▸ Problem details: Your task is to transcribe the material that follows, line by line and exactly.

*** Begin section ***

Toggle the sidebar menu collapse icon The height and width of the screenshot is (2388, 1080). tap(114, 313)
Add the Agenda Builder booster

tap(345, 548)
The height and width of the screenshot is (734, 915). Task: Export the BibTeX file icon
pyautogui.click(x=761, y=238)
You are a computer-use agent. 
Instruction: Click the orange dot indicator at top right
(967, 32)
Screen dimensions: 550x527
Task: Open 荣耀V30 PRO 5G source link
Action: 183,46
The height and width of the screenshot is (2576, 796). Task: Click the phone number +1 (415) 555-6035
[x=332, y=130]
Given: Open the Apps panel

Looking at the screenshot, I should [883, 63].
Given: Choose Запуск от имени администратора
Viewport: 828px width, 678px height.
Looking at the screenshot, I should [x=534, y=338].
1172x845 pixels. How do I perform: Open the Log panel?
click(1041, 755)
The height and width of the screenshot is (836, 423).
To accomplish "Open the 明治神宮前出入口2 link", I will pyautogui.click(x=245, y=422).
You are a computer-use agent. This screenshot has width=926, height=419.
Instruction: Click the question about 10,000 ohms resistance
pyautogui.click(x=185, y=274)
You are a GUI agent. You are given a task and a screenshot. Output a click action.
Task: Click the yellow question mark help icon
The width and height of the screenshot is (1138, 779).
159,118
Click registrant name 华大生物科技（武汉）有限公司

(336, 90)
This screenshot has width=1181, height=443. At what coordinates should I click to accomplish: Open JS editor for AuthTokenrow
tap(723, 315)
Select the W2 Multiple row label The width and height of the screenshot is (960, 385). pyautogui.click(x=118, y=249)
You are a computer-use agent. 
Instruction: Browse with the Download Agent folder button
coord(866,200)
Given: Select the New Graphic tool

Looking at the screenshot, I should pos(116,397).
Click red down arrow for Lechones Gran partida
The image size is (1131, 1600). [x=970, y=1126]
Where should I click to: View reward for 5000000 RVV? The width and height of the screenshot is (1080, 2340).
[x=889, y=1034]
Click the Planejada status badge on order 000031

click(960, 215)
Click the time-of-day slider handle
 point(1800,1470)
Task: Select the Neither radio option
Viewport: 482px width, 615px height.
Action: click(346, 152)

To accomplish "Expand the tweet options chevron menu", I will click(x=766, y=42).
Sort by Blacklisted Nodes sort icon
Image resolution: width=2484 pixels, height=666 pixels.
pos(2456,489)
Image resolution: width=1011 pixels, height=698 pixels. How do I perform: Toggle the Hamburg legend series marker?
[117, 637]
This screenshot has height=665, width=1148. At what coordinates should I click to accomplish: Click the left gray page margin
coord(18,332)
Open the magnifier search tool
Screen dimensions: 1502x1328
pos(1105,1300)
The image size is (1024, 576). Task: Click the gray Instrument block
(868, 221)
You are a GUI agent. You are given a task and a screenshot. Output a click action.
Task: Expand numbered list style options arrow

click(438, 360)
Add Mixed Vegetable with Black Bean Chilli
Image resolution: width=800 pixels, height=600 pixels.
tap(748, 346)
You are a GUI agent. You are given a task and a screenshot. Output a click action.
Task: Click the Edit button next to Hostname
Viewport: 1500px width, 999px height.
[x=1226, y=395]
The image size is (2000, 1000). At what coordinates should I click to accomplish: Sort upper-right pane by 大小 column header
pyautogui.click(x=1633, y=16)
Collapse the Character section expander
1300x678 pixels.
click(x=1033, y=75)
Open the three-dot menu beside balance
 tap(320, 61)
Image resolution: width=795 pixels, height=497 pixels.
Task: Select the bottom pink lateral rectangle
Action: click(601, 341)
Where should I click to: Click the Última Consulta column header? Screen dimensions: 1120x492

*** End section ***

▸ The answer:
Toggle the sidebar menu collapse icon The height and width of the screenshot is (2388, 1080). tap(114, 313)
Add the Agenda Builder booster

tap(345, 548)
The height and width of the screenshot is (734, 915). Task: Export the BibTeX file icon
pyautogui.click(x=761, y=238)
You are a computer-use agent. 
Instruction: Click the orange dot indicator at top right
(967, 32)
Screen dimensions: 550x527
Task: Open 荣耀V30 PRO 5G source link
Action: 183,46
The height and width of the screenshot is (2576, 796). Task: Click the phone number +1 (415) 555-6035
[x=332, y=130]
Given: Open the Apps panel

Looking at the screenshot, I should [883, 63].
Given: Choose Запуск от имени администратора
Viewport: 828px width, 678px height.
Looking at the screenshot, I should [x=534, y=338].
1172x845 pixels. How do I perform: Open the Log panel?
click(1041, 755)
The height and width of the screenshot is (836, 423).
To accomplish "Open the 明治神宮前出入口2 link", I will pyautogui.click(x=245, y=422).
You are a computer-use agent. This screenshot has width=926, height=419.
Instruction: Click the question about 10,000 ohms resistance
pyautogui.click(x=185, y=274)
You are a GUI agent. You are given a task and a screenshot. Output a click action.
Task: Click the yellow question mark help icon
The width and height of the screenshot is (1138, 779).
159,118
Click registrant name 华大生物科技（武汉）有限公司

(336, 90)
This screenshot has width=1181, height=443. At what coordinates should I click to accomplish: Open JS editor for AuthTokenrow
tap(723, 315)
Select the W2 Multiple row label The width and height of the screenshot is (960, 385). pyautogui.click(x=118, y=249)
You are a computer-use agent. 
Instruction: Browse with the Download Agent folder button
coord(866,200)
Given: Select the New Graphic tool

Looking at the screenshot, I should pos(116,397).
Click red down arrow for Lechones Gran partida
The image size is (1131, 1600). [x=970, y=1126]
Where should I click to: View reward for 5000000 RVV? The width and height of the screenshot is (1080, 2340).
[x=889, y=1034]
Click the Planejada status badge on order 000031

click(960, 215)
Click the time-of-day slider handle
 point(1800,1470)
Task: Select the Neither radio option
Viewport: 482px width, 615px height.
Action: click(346, 152)

To accomplish "Expand the tweet options chevron menu", I will click(x=766, y=42).
Sort by Blacklisted Nodes sort icon
Image resolution: width=2484 pixels, height=666 pixels.
pos(2456,489)
Image resolution: width=1011 pixels, height=698 pixels. How do I perform: Toggle the Hamburg legend series marker?
[117, 637]
This screenshot has height=665, width=1148. At what coordinates should I click to accomplish: Click the left gray page margin
coord(18,332)
Open the magnifier search tool
Screen dimensions: 1502x1328
pos(1105,1300)
The image size is (1024, 576). Task: Click the gray Instrument block
(868, 221)
You are a GUI agent. You are given a task and a screenshot. Output a click action.
Task: Expand numbered list style options arrow

click(438, 360)
Add Mixed Vegetable with Black Bean Chilli
Image resolution: width=800 pixels, height=600 pixels.
tap(748, 346)
You are a GUI agent. You are given a task and a screenshot. Output a click action.
Task: Click the Edit button next to Hostname
Viewport: 1500px width, 999px height.
[x=1226, y=395]
The image size is (2000, 1000). At what coordinates should I click to accomplish: Sort upper-right pane by 大小 column header
pyautogui.click(x=1633, y=16)
Collapse the Character section expander
1300x678 pixels.
click(x=1033, y=75)
Open the three-dot menu beside balance
 tap(320, 61)
Image resolution: width=795 pixels, height=497 pixels.
Task: Select the bottom pink lateral rectangle
Action: click(601, 341)
Where should I click to: Click the Última Consulta column header? Screen dimensions: 1120x492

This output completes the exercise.